4.La soupape de purge est automatique mais aussi volontaire(coup de tête latéral)en cas de besoin(si l'habit se gonfle trop,par exemple).

5.Penser à limiter sa consommation d'air: le débutant est souvent un"gros bulleur"La pression de l'air envoyée dans le scaphandre par le Taucherautomat  est de 5 bars  donc largement supérieure aux besoins(2 bars environ) du plongeur à 5 m de profondeur.Il suffit d'ouvrir légèrement sa vanne d'arrivée en continu avec de temps en temps quelques coups de tête latéraux.La sensation d'étouffement du néophyte est plus souvent liée au stress de l'enfermement qu'à un essoufflement véritable par hypoxie.En cas de doute cependant(effort physique par exemple),ne pas hésiter à augmenter brièvement le débit...

6.Les signes conventionnels de plongée sont utilisés entre le scaphandrier et le plongeur d'assistance (ci-contre)équipé d'un masque facial en communication directe avec la surface.

7.Le scaphandrier est lui-même en liaison audio permanente avec le surveillant de surface.

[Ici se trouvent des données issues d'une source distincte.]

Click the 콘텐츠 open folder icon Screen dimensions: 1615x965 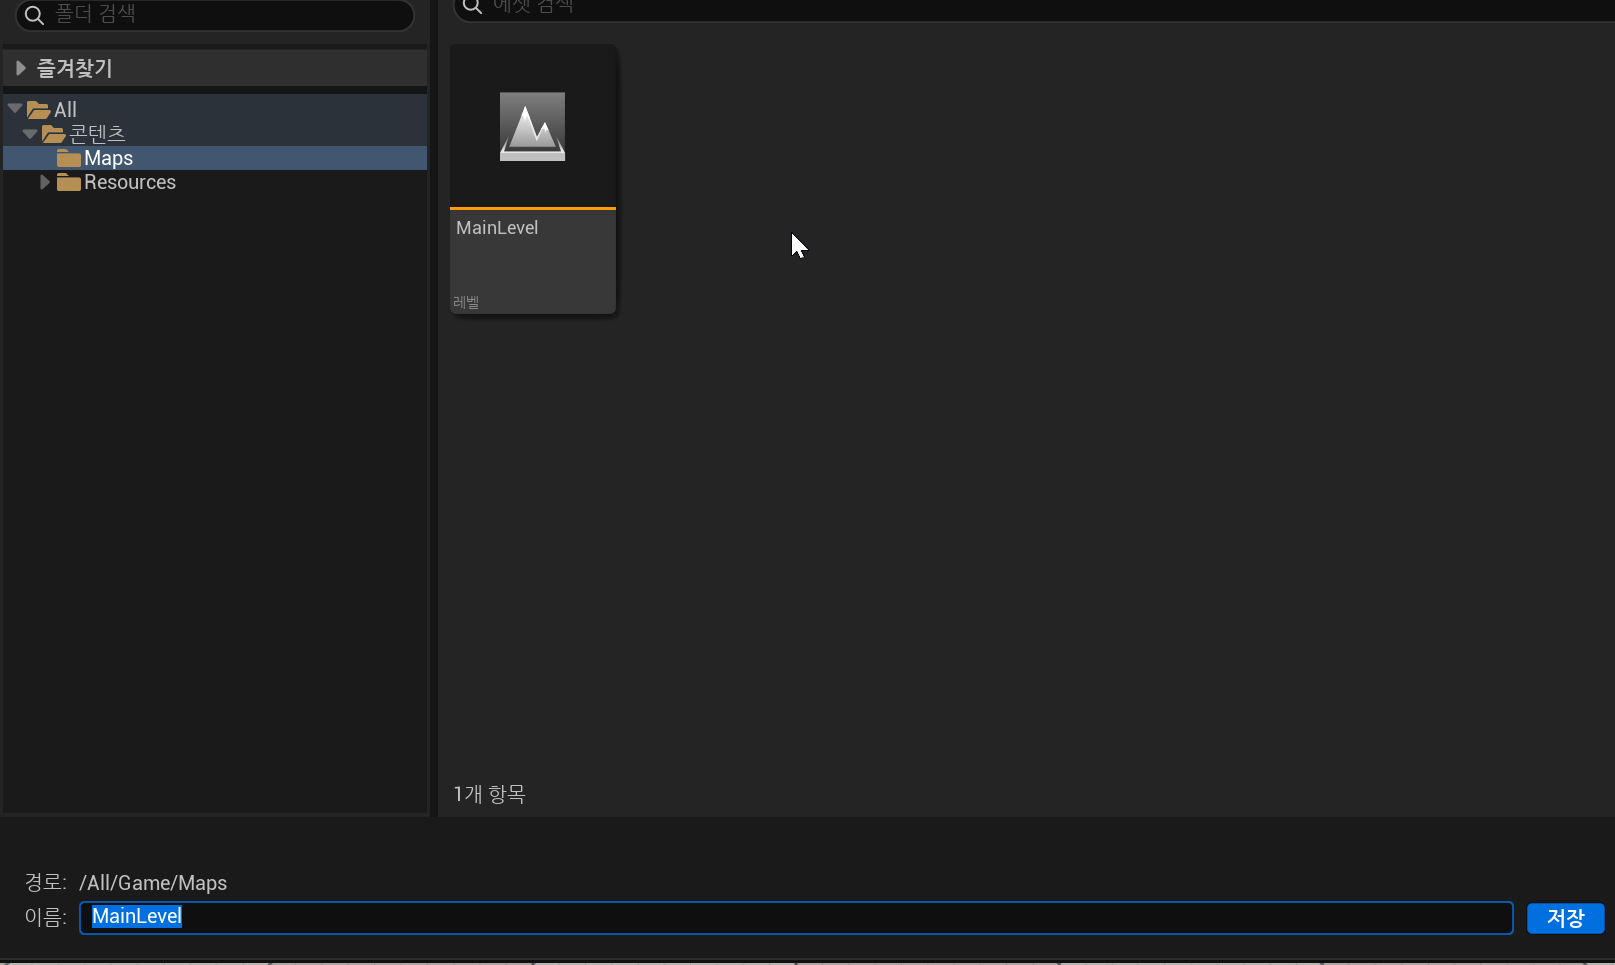pyautogui.click(x=54, y=134)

8.En cas de panne des communications,se souvenir du code de la corde de sécurité:1coup=STOP  2coups=MON-TEZ(ou JE REMONTE)  3coups=DES-CEN-DEZ(ou JE DESCENDS)   4coups et + = AU SECOURS

9.Au cours de la plongée,ne pas hésiter à sourire au photographe:le visage à l'intérieur du casque est bien éclairé par le flash.Par contre,essayer d'éviter le signe OK (peu original)au moment de la photo...

10.Une remarque de l'équipe des ours:comme en scaphandre autonome,les débutants ont tendance à ne pas savoir quoi faire de leurs bras donc à jouer les moulins à vent.C'est inefficace et inesthétique.La progression est assurée par la penchée du buste en avant et les bras peuvent rester près du corps.

LES RISQUES

Ils sont mineurs,vu la faible profondeur:

1.La remontée en ballon

Trop d'air dans l'habit  entraine la remontée en surface, les bras en croix ,avec l'impossibilité d'atteindre la soupape de casque pour purger le vêtement.
 Ce sont les assistants nageurs et/ou plongeurs qui dégonfleront l'habit en glissant leurs doigts dans une manche.
 Il y a aussi l'alternative de ramener le scaphandrier sur la berge avec les moyens du bord!

2.L'entrée d'eau dans le vêtement

Immédiatement signalée par téléphone au surveillant de surface, elle signifie la fin de la plongée et le retour à l'échelle ou au petit bain .

3.L'essoufflement

S'arrêter ,le signaler  et reprendre son souffle tranquillement en ouvrant un peu plus son arrivée d'air (ne pas oublier de purger) puis regagner tranquillement l'échelle pour la remontée.

LA FIN DE LA PLONGEE:

La remontée du grand au petit bain est rendue difficile par l'inclinaison du sol carrelé et la faible adhérence des chaussures revêtues des patins de protection:une aide extérieure musclée est souvent nécessaire au niveau de la taille...
 ou des chevilles!
  Certains préfèrent prendre un peu d'élan!

D'autres jouent la sécurité!

La remontée à l'échelle est également sportive...


Comme en scaphandre autonome,la plongée en milieu naturel reste le véritable but avec un entrainement spécifique comme :

. contrôler sa descente et sa remontée le long d'un bout.

. améliorer son sens de l'équilibre.